Il faisait chaud en cette matinée de juin 1992 lorsque brusquement, la télévision publique et la radio suspendent leurs programmes pour diffuser des versets coraniques. Les Algériens, dont c’étaient les seuls canaux d’information, se surprennent à revoir des images qu’ils avaient déjà vues lors de la mort de Boumediène, plus d’une décennie plus tôt. Mais l’information commence à circuler de bouche à oreille : “On a assassiné Mohamed Boudiaf à Annaba.”

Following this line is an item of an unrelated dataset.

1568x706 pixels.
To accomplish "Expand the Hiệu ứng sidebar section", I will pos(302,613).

Le choc est terrible pour la population, particulièrement les jeunes, surtout après le visionnage des images diffusées par la télévision. Rentré au pays après 28 ans d’exil au Maroc, celui que nombre de jeunes découvraient à peine six mois plus tôt venait d’être assassiné par sa garde rapprochée à la Maison de la culture d’Annaba lors d’une réunion de cadres. Depuis, l’image est passée à la postérité : c’est au moment où il dissertait sur la religion — lui qui connaissait sur le bout des doigts le Livre saint et dont il estimait qu’il n’avait pas de leçon à recevoir de personne sur la question — et sur le retard accusé par le pays en matière de sciences, qu’une grenade éclata avant qu’un homme, sorti de derrière le rideau, le crible de balles.

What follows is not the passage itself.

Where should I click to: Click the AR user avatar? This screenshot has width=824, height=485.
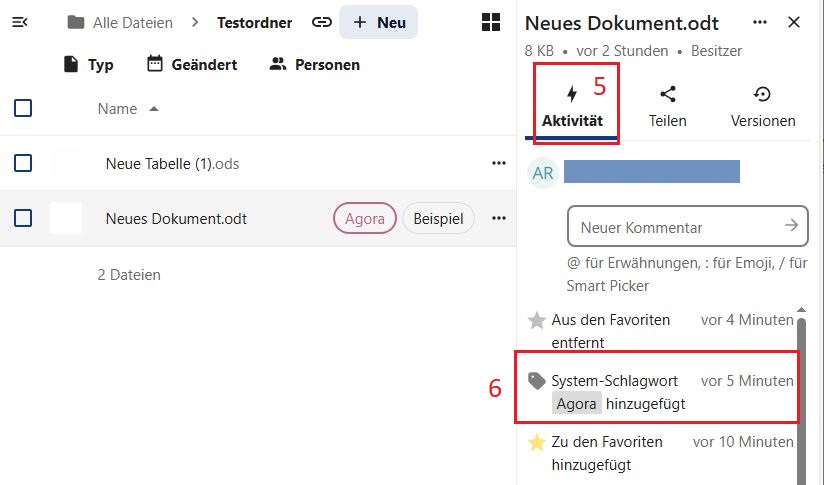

Un historique, d’une rare probité, un impénitent démocrate à la vision résolument tournée vers la modernité venait de mourir sous les balles des siens, dans l’Algérie indépendante, alors qu’il avait échappé à celles du colonialisme. Mais aussi, la fin d’un rêve et d’un espoir qu’il avait pu susciter en peu de temps auprès de ses concitoyens, pris en tenailles entre un islamisme envahissant qui venait de s’adjuger les élections législatives et une grave crise économique rythmée par des pénuries en tout genre.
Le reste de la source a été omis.